__Collected data entries__.
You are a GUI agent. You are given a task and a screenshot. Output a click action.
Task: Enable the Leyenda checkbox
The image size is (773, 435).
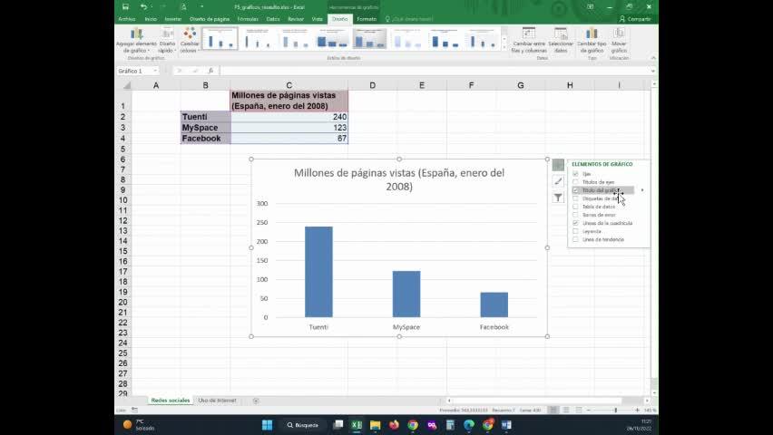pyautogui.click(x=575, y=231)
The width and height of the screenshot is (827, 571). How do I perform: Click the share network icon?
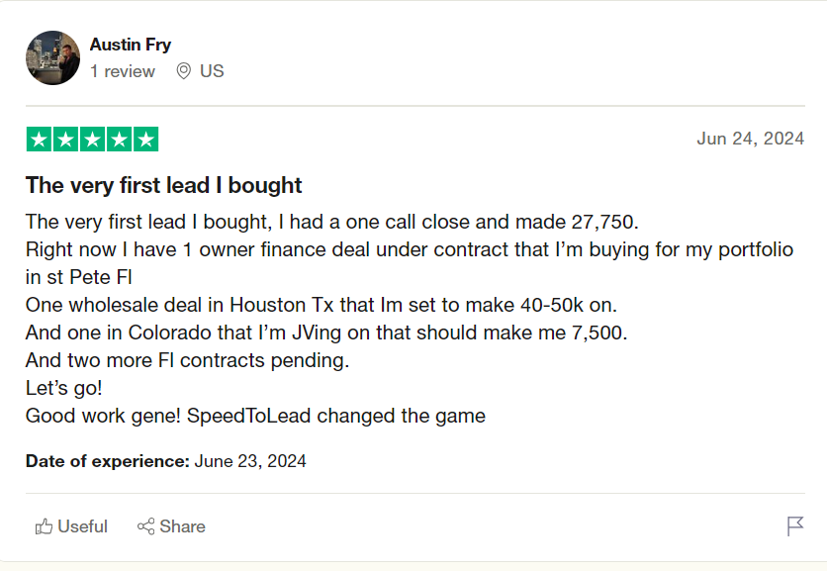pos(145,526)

__YOUR INSTRUCTIONS__. A word-for-word copy of the records is required. Leave out every picture.

__EXERCISE ANSWER__.
You are a GUI agent. You are given a task and a screenshot. Output a click action.
Task: Enable the Leyenda checkbox
The image size is (773, 435).
pyautogui.click(x=575, y=231)
The width and height of the screenshot is (827, 571). How do I perform: Click the share network icon?
pos(145,526)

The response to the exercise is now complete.